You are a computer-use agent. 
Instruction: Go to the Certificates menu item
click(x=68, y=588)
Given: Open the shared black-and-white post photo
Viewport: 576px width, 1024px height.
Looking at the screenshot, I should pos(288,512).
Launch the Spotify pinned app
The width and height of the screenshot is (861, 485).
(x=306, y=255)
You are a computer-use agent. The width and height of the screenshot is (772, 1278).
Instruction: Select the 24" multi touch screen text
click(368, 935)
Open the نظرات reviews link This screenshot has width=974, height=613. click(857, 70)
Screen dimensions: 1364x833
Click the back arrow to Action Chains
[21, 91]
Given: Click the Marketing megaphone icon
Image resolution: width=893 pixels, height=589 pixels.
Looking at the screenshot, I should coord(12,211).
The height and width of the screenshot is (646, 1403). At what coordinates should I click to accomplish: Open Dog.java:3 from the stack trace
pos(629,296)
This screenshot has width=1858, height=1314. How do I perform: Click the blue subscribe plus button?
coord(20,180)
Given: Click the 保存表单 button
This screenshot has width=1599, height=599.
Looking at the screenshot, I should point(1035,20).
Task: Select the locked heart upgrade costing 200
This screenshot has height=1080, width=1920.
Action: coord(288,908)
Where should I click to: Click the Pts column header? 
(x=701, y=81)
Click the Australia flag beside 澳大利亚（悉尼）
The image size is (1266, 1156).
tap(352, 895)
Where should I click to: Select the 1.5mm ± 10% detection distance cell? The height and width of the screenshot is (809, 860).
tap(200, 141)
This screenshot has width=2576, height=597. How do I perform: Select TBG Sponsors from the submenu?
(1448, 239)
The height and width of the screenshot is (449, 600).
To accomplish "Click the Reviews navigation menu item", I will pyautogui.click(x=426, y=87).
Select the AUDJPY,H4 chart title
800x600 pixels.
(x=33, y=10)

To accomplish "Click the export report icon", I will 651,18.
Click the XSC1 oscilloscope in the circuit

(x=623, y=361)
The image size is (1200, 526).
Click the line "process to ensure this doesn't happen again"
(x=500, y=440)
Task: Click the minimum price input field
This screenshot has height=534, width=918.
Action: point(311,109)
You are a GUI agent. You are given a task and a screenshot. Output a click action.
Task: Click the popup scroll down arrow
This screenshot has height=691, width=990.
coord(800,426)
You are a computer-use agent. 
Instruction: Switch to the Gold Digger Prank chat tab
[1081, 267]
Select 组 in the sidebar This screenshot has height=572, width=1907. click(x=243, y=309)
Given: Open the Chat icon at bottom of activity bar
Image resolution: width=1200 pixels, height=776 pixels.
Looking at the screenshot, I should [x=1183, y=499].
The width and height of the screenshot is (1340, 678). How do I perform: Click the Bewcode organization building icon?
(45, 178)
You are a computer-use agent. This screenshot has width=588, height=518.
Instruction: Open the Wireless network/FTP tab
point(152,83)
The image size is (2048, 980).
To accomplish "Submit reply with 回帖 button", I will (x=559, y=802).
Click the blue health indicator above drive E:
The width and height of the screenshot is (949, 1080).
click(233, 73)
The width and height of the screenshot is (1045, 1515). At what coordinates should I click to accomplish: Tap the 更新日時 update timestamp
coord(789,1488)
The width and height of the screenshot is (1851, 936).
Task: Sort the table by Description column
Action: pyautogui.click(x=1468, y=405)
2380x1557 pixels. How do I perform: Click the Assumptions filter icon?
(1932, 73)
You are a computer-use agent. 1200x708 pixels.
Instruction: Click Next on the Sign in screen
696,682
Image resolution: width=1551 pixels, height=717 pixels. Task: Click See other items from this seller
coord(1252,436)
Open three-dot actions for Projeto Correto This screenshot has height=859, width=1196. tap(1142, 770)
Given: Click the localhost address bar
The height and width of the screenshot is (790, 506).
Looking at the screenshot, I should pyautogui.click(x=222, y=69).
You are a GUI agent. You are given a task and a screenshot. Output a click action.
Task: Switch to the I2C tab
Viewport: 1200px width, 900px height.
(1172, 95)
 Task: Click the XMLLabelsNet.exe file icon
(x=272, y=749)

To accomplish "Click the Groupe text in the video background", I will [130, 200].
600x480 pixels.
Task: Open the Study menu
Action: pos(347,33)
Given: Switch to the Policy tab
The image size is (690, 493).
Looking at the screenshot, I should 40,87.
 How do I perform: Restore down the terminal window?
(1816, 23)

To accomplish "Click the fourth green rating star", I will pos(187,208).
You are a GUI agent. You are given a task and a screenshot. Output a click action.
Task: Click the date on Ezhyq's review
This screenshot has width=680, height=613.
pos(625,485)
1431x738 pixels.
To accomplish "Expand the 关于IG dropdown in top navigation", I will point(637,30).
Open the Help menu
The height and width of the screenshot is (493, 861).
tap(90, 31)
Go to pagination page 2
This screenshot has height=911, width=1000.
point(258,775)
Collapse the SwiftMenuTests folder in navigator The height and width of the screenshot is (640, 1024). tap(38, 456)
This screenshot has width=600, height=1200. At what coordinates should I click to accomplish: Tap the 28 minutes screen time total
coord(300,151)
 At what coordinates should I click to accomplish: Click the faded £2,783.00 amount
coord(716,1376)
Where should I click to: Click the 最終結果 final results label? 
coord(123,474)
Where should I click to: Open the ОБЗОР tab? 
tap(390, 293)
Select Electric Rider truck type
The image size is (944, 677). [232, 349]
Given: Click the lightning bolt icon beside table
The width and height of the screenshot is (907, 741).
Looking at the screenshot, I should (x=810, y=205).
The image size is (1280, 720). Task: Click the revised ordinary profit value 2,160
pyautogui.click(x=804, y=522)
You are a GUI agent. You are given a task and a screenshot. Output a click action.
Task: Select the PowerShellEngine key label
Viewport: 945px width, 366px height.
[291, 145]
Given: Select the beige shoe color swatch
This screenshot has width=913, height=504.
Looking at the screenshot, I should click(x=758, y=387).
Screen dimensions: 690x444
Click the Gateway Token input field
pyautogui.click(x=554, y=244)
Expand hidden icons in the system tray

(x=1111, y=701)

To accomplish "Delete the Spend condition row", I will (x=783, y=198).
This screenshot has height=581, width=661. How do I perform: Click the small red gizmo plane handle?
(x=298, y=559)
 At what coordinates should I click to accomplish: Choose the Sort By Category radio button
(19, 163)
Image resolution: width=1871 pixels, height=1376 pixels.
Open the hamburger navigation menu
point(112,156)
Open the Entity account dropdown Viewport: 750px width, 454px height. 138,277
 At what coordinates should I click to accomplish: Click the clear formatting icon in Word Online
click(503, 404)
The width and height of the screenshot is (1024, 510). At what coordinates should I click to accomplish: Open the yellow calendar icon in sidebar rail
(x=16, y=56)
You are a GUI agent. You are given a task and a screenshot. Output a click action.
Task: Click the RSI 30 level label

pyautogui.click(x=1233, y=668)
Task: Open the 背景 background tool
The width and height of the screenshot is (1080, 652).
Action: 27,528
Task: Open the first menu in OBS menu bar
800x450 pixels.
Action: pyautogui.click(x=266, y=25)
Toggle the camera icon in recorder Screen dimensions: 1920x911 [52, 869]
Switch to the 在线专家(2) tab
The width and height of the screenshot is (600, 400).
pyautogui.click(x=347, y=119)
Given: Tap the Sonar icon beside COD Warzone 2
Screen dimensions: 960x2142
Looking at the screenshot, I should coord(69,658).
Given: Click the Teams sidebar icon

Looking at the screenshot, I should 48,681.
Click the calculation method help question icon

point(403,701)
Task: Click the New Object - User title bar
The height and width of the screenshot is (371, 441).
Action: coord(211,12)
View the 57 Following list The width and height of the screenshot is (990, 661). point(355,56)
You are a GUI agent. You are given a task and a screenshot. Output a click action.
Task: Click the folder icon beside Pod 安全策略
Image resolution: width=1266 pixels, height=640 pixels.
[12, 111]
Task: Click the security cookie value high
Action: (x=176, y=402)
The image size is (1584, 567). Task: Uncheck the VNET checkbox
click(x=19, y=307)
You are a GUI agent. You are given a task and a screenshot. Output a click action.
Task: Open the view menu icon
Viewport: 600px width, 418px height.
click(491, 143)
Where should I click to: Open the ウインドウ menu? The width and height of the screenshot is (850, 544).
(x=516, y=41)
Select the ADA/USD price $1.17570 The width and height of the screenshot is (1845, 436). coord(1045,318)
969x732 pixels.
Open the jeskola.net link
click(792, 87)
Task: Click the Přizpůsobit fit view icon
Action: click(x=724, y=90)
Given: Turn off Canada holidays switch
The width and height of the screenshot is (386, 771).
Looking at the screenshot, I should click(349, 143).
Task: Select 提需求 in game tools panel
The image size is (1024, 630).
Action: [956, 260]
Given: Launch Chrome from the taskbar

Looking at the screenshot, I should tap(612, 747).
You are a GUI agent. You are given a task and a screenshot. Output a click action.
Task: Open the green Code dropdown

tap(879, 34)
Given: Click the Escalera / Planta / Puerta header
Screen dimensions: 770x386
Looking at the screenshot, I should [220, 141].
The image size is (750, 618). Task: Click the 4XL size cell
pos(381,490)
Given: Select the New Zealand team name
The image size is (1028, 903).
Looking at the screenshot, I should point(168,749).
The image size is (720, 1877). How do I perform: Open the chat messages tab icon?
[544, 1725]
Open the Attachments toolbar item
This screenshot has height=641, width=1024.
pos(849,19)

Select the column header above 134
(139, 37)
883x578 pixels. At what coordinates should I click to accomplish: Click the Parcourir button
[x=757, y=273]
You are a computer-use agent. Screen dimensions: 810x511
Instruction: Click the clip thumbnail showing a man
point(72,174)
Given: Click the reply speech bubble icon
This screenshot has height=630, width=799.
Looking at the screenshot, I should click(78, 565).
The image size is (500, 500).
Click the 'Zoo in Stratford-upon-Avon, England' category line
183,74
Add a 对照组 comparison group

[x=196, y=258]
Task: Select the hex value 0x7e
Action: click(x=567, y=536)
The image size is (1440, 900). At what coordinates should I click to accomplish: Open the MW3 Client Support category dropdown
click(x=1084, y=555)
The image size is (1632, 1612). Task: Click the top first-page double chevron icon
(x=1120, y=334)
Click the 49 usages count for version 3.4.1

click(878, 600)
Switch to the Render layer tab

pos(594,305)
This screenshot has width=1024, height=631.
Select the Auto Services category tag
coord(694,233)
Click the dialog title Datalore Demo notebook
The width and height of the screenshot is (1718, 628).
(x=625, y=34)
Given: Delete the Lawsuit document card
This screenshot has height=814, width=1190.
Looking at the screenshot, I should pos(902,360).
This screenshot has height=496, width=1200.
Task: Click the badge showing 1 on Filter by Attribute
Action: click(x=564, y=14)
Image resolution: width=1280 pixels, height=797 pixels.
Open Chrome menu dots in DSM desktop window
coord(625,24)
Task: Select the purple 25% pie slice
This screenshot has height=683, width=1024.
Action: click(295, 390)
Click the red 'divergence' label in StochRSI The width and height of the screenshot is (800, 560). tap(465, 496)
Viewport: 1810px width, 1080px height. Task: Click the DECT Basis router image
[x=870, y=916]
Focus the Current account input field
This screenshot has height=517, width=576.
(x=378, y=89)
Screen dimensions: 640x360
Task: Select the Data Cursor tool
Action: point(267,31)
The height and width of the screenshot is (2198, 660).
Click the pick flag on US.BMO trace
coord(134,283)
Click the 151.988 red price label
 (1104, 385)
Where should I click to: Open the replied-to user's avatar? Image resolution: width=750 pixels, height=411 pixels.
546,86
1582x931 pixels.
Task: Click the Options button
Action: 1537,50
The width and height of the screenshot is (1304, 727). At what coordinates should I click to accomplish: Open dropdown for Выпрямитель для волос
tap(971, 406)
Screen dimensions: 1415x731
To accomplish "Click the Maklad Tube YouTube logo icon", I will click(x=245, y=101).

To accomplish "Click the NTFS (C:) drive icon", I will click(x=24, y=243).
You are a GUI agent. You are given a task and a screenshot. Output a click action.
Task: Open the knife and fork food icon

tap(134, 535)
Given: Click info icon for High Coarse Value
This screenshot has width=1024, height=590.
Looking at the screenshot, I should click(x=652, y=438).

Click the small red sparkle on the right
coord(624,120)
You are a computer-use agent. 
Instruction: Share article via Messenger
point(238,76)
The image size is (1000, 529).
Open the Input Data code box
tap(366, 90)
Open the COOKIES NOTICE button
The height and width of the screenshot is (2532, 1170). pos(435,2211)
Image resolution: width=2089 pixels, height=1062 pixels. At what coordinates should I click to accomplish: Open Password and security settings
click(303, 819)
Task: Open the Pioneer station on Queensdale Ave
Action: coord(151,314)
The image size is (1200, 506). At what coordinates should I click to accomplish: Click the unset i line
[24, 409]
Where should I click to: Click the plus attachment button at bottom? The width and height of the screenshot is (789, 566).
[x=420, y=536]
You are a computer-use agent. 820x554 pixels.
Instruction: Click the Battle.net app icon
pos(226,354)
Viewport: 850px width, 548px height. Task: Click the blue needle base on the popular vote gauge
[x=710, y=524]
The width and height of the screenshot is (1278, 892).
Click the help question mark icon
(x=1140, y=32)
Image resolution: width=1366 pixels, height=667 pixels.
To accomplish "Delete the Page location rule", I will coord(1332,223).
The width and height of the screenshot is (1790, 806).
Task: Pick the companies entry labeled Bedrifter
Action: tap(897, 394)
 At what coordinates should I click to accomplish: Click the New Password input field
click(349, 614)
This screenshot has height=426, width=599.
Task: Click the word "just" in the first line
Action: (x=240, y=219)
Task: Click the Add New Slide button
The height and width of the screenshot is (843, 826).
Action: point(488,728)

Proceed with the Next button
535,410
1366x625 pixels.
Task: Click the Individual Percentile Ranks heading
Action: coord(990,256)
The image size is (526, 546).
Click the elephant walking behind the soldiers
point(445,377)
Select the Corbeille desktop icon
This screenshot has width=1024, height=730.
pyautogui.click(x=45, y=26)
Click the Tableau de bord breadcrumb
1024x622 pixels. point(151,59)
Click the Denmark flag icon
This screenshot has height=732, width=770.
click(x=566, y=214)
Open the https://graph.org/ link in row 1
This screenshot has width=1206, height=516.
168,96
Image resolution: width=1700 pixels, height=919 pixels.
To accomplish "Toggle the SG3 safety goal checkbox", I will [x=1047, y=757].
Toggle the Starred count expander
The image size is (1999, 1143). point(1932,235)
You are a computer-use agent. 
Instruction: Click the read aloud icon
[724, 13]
◇ ◇ ◇ ◇ ◇
▶ [YOUR GOAL]: What lines of the material above contain "folder"? Return each of them.

▶ [EXPECTED ANSWER]:
Collapse the SwiftMenuTests folder in navigator The height and width of the screenshot is (640, 1024). tap(38, 456)
Task: Click the folder icon beside Pod 安全策略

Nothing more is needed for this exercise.